Dataset entries:
-=-=-
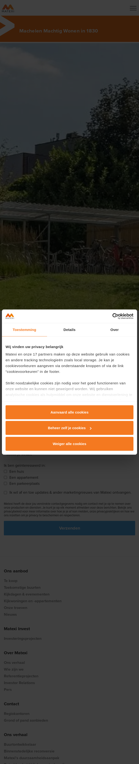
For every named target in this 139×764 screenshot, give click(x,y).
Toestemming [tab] (24, 329)
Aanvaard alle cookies (69, 412)
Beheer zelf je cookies (69, 428)
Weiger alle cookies (69, 443)
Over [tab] (114, 329)
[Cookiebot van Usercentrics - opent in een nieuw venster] (112, 316)
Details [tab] (69, 329)
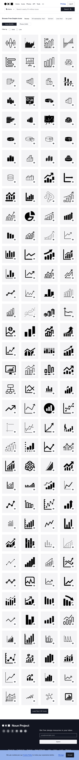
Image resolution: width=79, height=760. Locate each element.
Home (17, 4)
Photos (28, 4)
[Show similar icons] (15, 47)
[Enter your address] (58, 735)
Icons (23, 4)
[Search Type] (9, 9)
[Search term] (38, 9)
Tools (38, 4)
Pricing (63, 4)
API (34, 4)
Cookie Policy (28, 756)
-=-=-
Task directions: Can you reproduce every item above word for word, leaving out the pictures?

Result of this task:
For every named target in this 139×764 screenshot, give click(x,y).
Toestemming [tab] (24, 329)
Aanvaard alle cookies (69, 412)
Beheer zelf je cookies (69, 428)
Weiger alle cookies (69, 443)
Over [tab] (114, 329)
[Cookiebot van Usercentrics - opent in een nieuw venster] (112, 316)
Details [tab] (69, 329)
Image resolution: width=79, height=760. Locate each element.
Home (17, 4)
Photos (28, 4)
[Show similar icons] (15, 47)
[Enter your address] (58, 735)
Icons (23, 4)
[Search Type] (9, 9)
[Search term] (38, 9)
Tools (38, 4)
Pricing (63, 4)
API (34, 4)
Cookie Policy (28, 756)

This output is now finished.